(Provided data begins)

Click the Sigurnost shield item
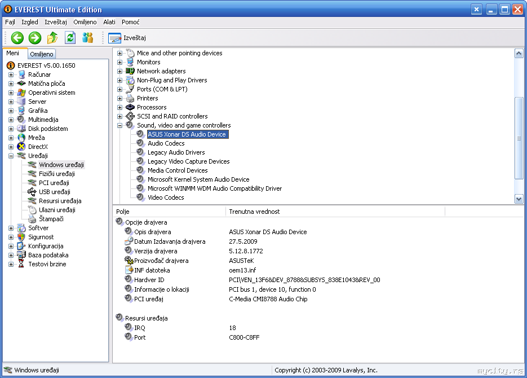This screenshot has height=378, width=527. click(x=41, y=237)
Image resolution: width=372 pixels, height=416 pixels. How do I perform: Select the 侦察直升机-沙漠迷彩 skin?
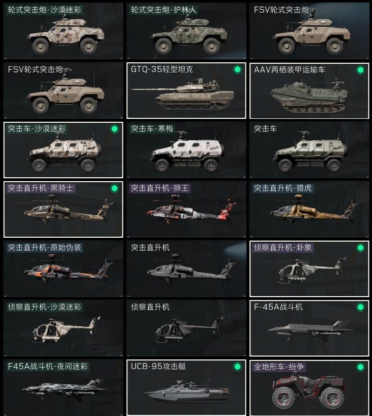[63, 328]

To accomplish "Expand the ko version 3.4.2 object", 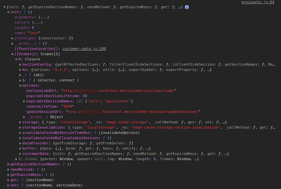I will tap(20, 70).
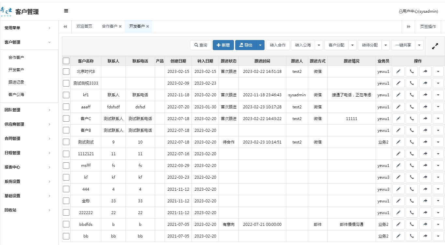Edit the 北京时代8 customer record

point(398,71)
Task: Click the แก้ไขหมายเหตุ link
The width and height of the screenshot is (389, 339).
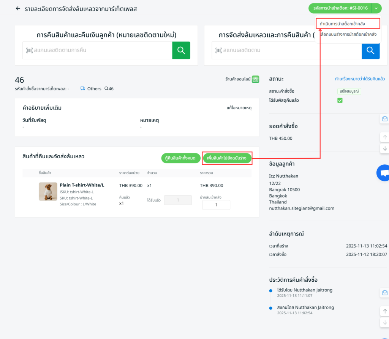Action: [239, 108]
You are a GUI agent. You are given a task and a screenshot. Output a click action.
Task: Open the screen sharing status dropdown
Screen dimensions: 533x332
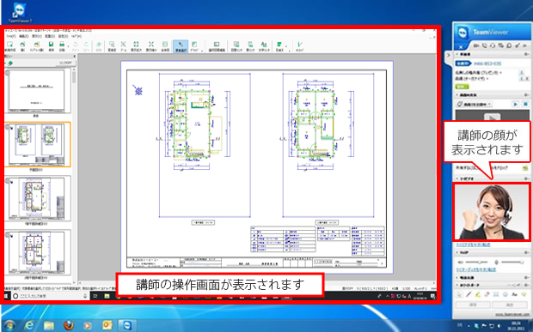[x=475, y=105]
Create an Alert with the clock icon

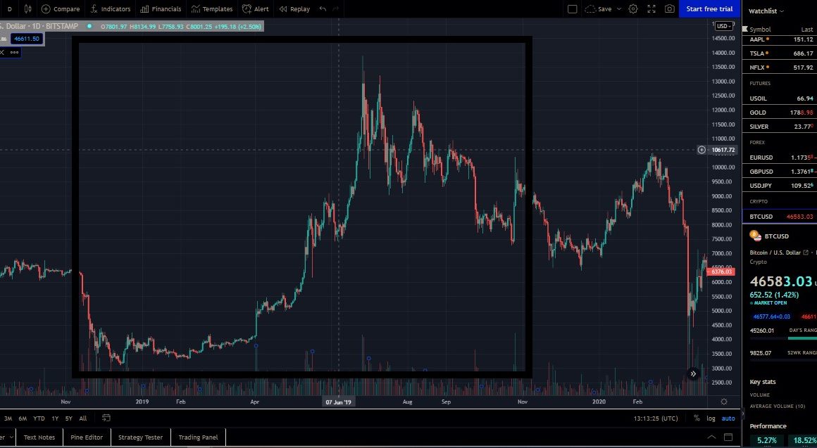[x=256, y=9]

(Provided data ends)

Task instructions: Could you transcribe exactly the lines from the one with "Task: Click the แก้ไขหมายเหตุ link" through the end of the data, both ends included, and nothing else, skipping the pictures?

Finished task:
Task: Click the แก้ไขหมายเหตุ link
The width and height of the screenshot is (389, 339).
Action: [239, 108]
You are a GUI agent. You are given a task and a screenshot. Output a click action.
Task: Open the screen sharing status dropdown
Screen dimensions: 533x332
[x=475, y=105]
Create an Alert with the clock icon

[x=256, y=9]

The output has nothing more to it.